Short task
Rewrite the rows starting at the one containing "Given: Click the" and ending at the one containing "Looking at the", swapping "category label" for "genre tag" and leaving everything else as it is.

Lines of data
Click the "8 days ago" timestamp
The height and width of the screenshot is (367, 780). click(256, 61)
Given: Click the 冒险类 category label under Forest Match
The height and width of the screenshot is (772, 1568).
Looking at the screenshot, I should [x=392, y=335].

---

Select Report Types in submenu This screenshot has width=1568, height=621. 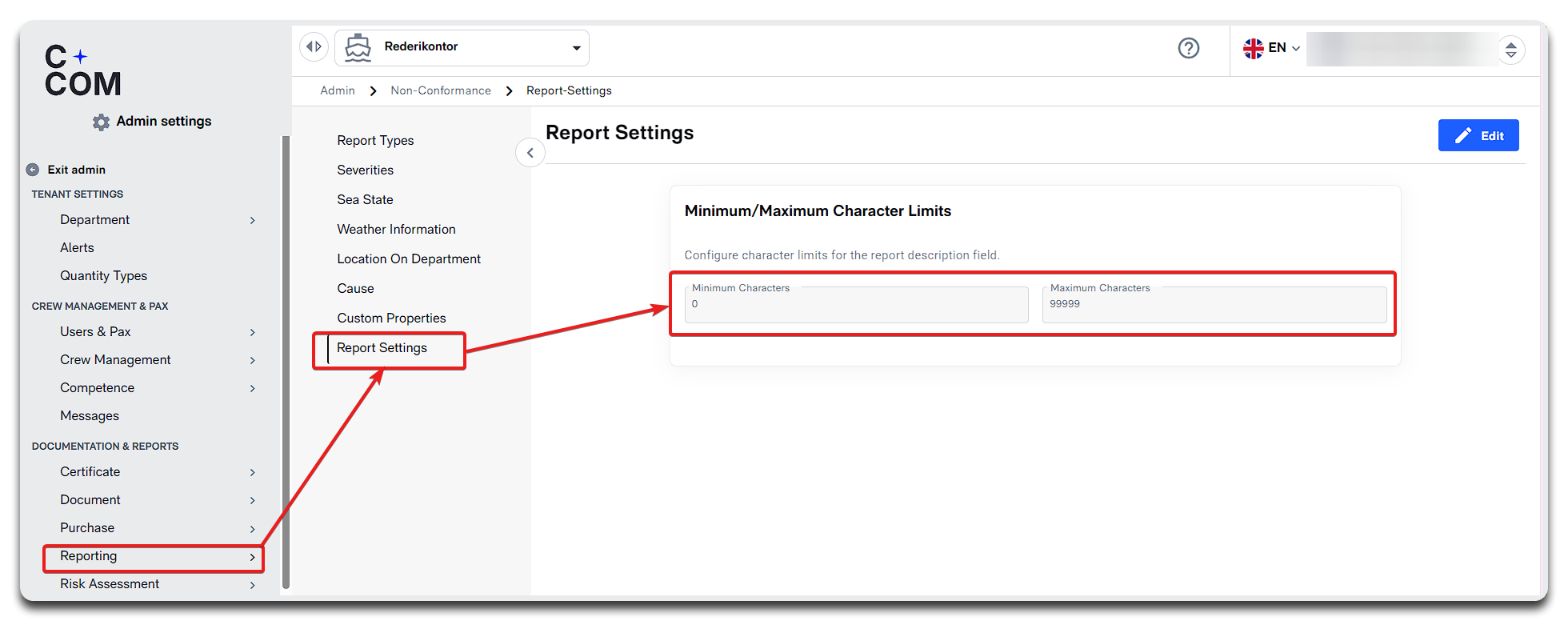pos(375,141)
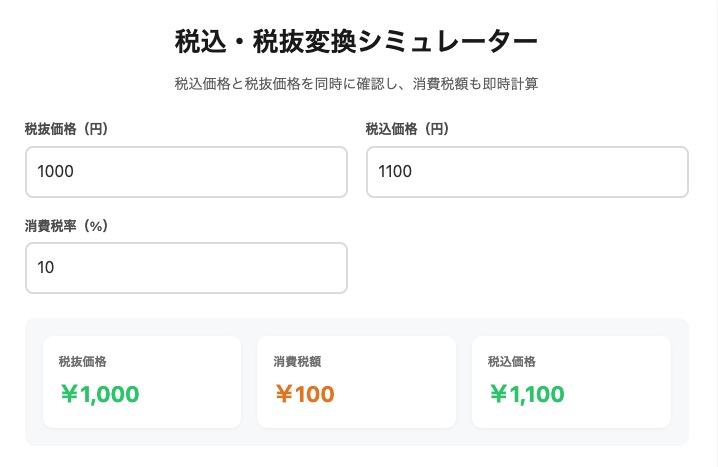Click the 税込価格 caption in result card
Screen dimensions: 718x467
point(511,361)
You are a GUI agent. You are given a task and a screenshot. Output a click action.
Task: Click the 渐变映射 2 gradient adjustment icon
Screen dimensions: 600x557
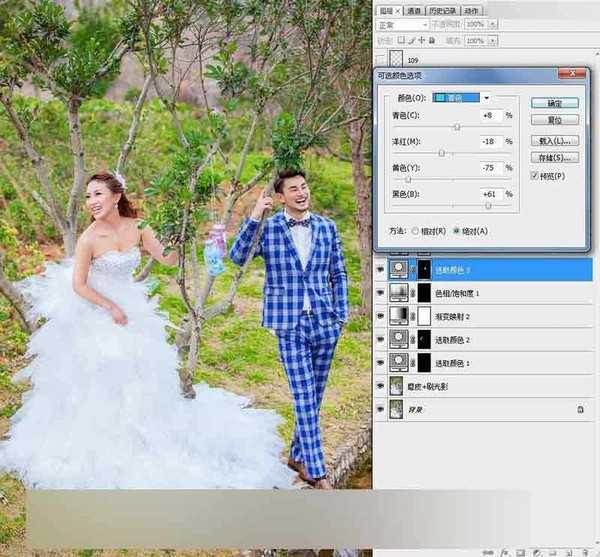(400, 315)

Written solution
Given: Click the 冒险类 genre tag under Forest Match
The height and width of the screenshot is (772, 1568).
Looking at the screenshot, I should [x=392, y=335].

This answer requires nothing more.